У Стасика дела шли тоже неважно: ему ампутировали большой палец правой ноги. Врачи надеялись остановить распространение гангрены. Я ежедневно наведывался к нему в больницу. И наши отношения обрели давнюю теплоту. Его жена об этом говорила как о чуде: «Даже рубца не осталось!» – имея в виду, что дружбу нашу не отличишь от той, что была полтора десятилетия назад. Я её, конечно, не разочаровывал, хотя, если честно, прежней любви к Рассадину не испытывал, испытывал острую жалость.
Впрочем, на этот раз всё продолжалось сравнительно недолго. Але стало совсем плохо, и её положили в платное отделение Центральной клинической больницы на Рублёвке. Меньше чем через неделю в Институт хирургии имени А. В. Вишневского у метро «Серпуховская» мы отвезли Стасика: гангрена разрасталась.
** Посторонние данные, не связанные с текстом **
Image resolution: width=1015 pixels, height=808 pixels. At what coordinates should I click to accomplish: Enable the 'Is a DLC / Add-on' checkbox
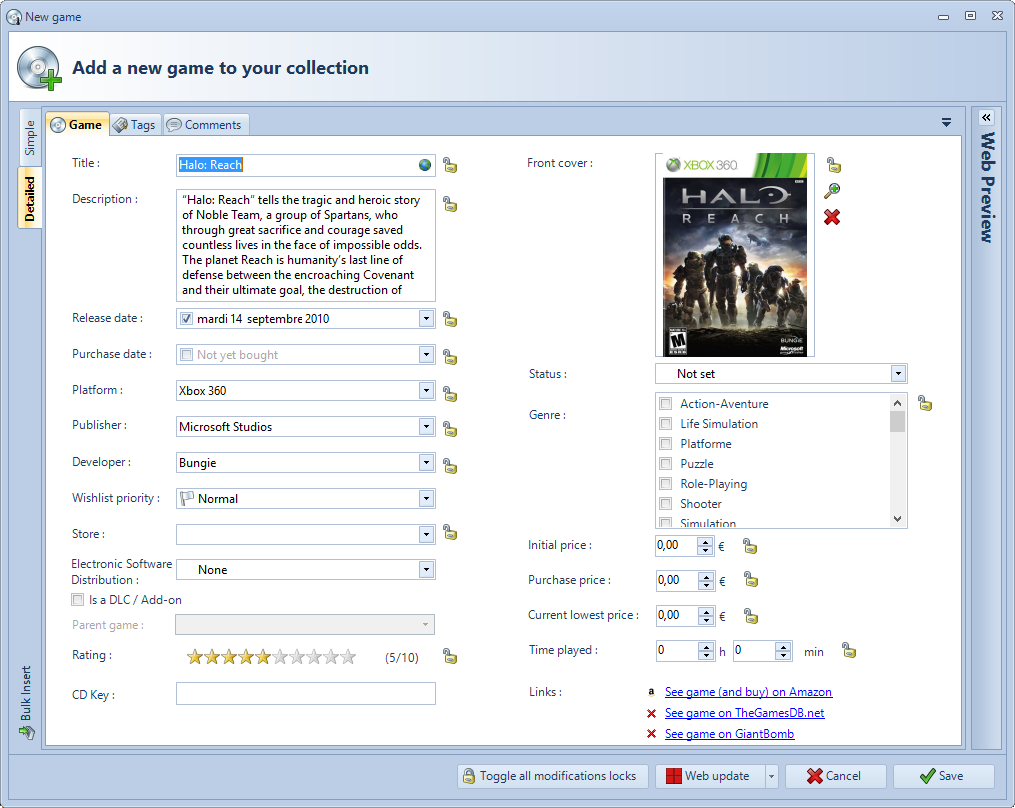tap(78, 600)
Перед уходом он дал мне несколько увесистых пакетов. «Пусть будут у тебя, – сказал он, – отдашь, когда выйду». «Что это?» – спросил я. «Деньги», – ответил он. И добавил, что это скопленное его женой. «Она аккуратистка, всё у неё на своих местах. Видишь: здесь всё по 50 долларов. А здесь всё по 100. А в этом пакете – рубли: только пятитысячники. Здесь всё по 1000 рублей. Ну и так далее».
Мы с женой в чужом кармане деньги считать не стали. Завернули все пакеты в большой лист бумаги и спрятали.
«А что я тебе говорил? – сказал я жене. – Можно было ей верить?»
За то время, пока Марина, моя жена, возила Алю к врачам, помогала ей по хозяйству, та, как о величайшем горе, рассказывала, как они со Стасиком пережили гиперинфляцию начала 90-х: «Деньги превратились в пыль. Есть было нечего. Купить было не на что». Я и тогда слушал передаваемые мне рассказы с большим недоверием. Рассадин был очень состоятельным литератором. При советской власти за авторский лист (24–25 страниц машинописного текста) платили по 300 рублей при определённом тираже и существенно больше, если тираж увеличивался. Толстые, листов в 20–30, книги Рассадина выходили большими, иногда даже массовыми (а это удвоение гонорара) тиражами, а книга о декабристе Гербачевском была выпущена Госполитиздатом и вовсе тиражом, в четыре раза перекрывавшим массовый. Не говорю уже о его многочисленных выступлениях в печати. В 1995-м году он стал председателем жюри премии «Русский Букер» и, как все прежние председатели, опубликовал свой пресс-релиз: 40 книг и больше 1000 статей. Все изумились подобной продуктивности.